__Work task__. From the first entry to the last, restate everything word for word and exclude pictures.

__Supplied records__.
■ ■ ■
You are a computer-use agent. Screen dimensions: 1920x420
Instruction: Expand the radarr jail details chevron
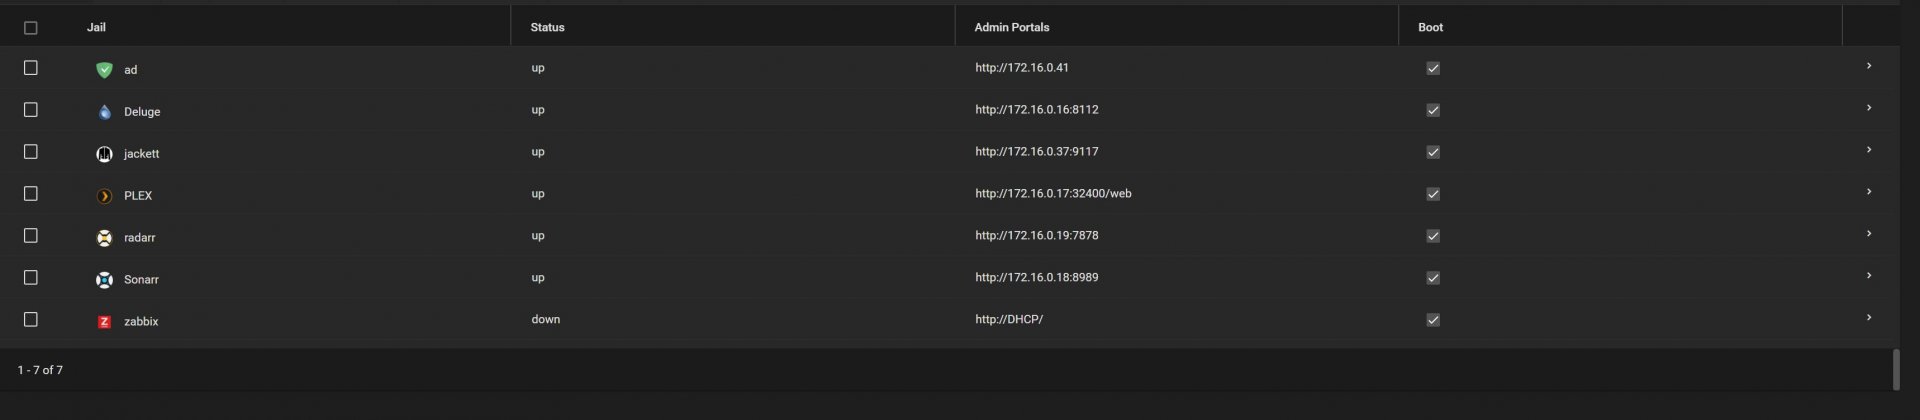click(1869, 234)
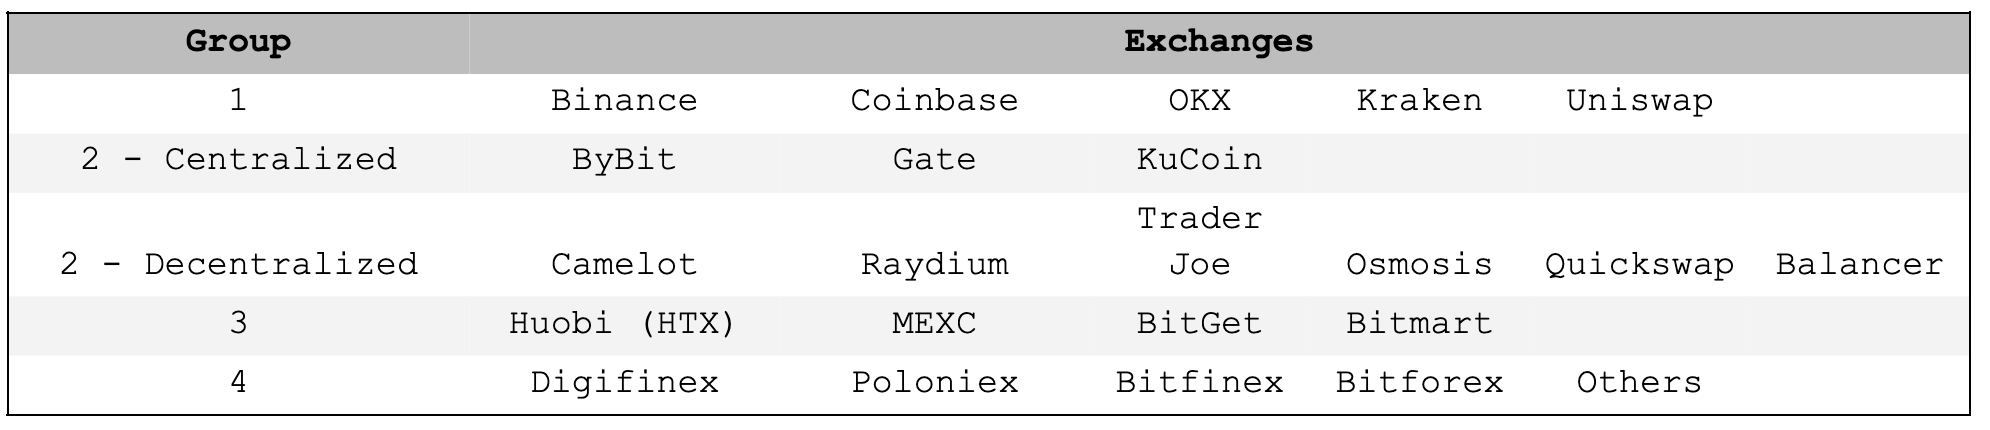
Task: Click the Quickswap cell
Action: pyautogui.click(x=1639, y=265)
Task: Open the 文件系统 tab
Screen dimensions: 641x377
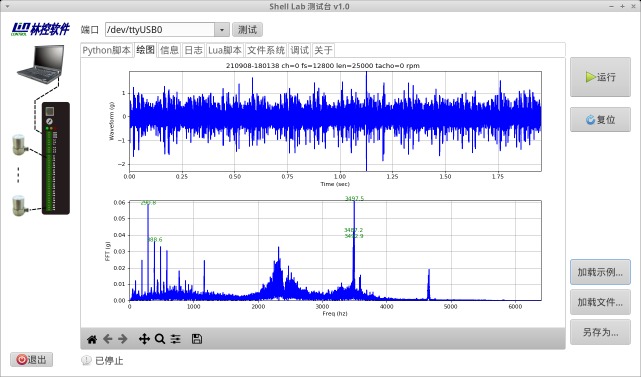Action: 266,50
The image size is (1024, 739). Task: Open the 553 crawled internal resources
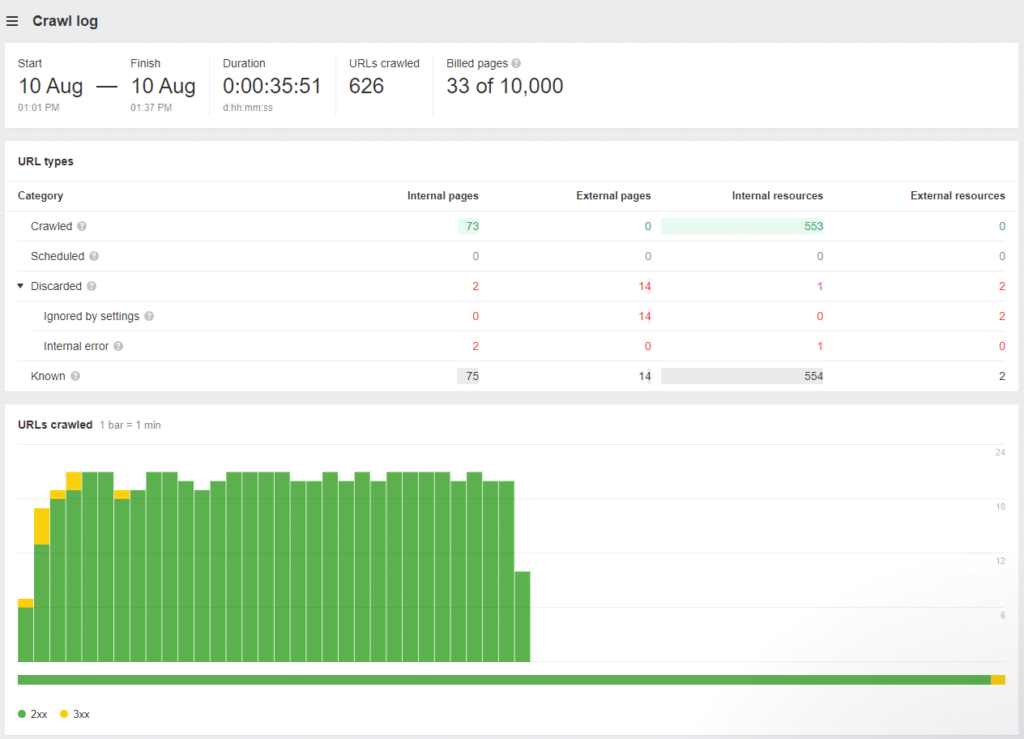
■ ■ ■
__Task response__.
You are a computer-use agent. Screen dimensions: 1920x420
Instruction: Expand the radarr jail details chevron
click(1869, 234)
Task: Click the Quickswap cell
Action: pyautogui.click(x=1639, y=265)
Task: Open the 文件系统 tab
Screen dimensions: 641x377
Action: 266,50
The image size is (1024, 739). Task: Open the 553 crawled internal resources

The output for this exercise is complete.